Highlights & Insights¶
- "Heuristic Alternating Fitting" Formalized as Second-Order Optimization: Pointing out that zero second derivatives of the hinge within fixed partitions make the Gauss-Newton approximation exact is a key insight that upgrades "alternating OLS" to a convergent Newton method.
- Single Least Squares for Both Boundary and Model: The splitting hyperplane emerges naturally from \(\theta_{t1}=\theta_{t2}\), avoiding the disconnect of "splitting then fitting" stages.
- Dual Theoretical Guarantees: Combining node-level convergence proofs with a global \(O(\delta^2)\) universal approximation rate is rare in oblique tree literature.
- Interpretability: Compared to the additive superposition in hinging hyperplanes, HRT maintains tree structure with explicit sub-region expressions, preserving tree interpretability.
Limitations & Future Work¶
- Regression Only: The method centers on least squares and linear leaves; classification tasks require additional adaptation.
- Eigenvalue Bound Assumption: The universal approximation rate depends on \(\lambda_{\min}(X_i^\top X_i)\ge cN_i\), which might fail with strong collinearity or small leaves, requiring ridge regression (introducing hyperparameter \(\alpha\)).
- Single Tree vs. Ensemble: While compact, HRT is not always superior to XGBoost on large-scale data; using HRT as a base learner for boosting/bagging is a natural progression.
- Local Optima: Alternating optimization is essentially coordinate descent, ensuring only node-level convergence to local OLS solutions; the global tree structure is still limited by greedy construction.
Related Work & Insights¶
- Oblique Regression Trees: OC1 (random search), GUIDE (stat tests for feature selection), TAO (alternating optimization), DGT, and DTSemNet (differentiable/neural). HRT differs by formulating the split as direct nonlinear least squares using damped Newton.
- Piecewise Linear and Hinge: These fall into the same lineage as hinging hyperplanes (Breiman 1993), SVM hinge loss, and ReLU activations.

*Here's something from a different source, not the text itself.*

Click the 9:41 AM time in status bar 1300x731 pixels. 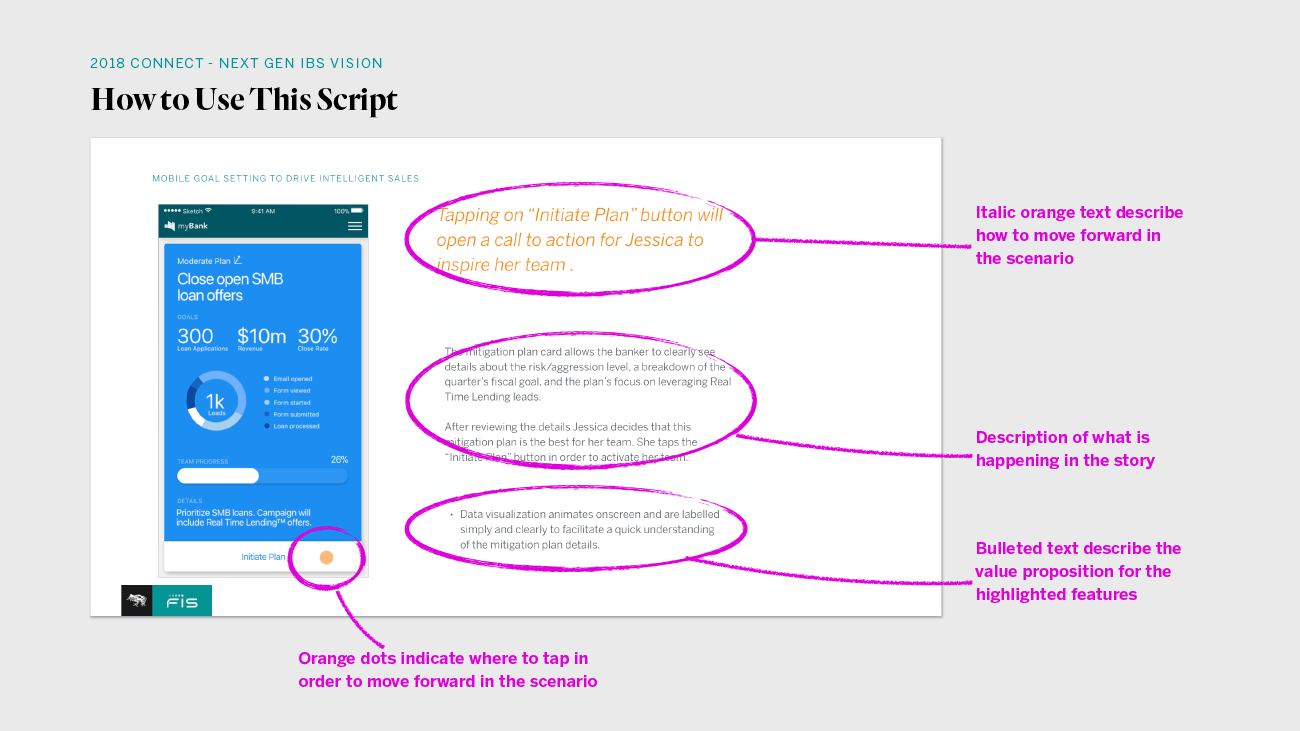point(263,212)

By using \(\max(a,b)=a+\sigma(b-a)\), HRT equates the hinge gate to a single ReLU unit, bridging the expressivity analysis of trees and neural networks.
- Insight: When a "seemingly engineered alternating update" can be proven equivalent to a well-known optimization method, it often inherits theoretical dividends regarding convergence and rates—this "mapping heuristics to classical optimization" approach is worth applying to other structural learning problems.
Rating¶
- Novelty: ⭐⭐⭐⭐ — Re-framing "node split = nonlinear least squares + exact Gauss-Newton" is a clean and rare reconstruction of oblique tree optimization.
- Experimental Thoroughness: ⭐⭐⭐ — Comprehensive across synthetic and real datasets against 8 strong baselines, though mostly limited to single-tree regression.
- Writing Quality: ⭐⭐⭐⭐ — Smooth transitions between motivation, method, theory, and experiments with clear theoretical statements.
- Value: ⭐⭐⭐⭐ — Provides a practical tool for explainable oblique regression trees with high efficiency and dual theoretical guarantees, directly valuable for scenarios preferring interpretable models.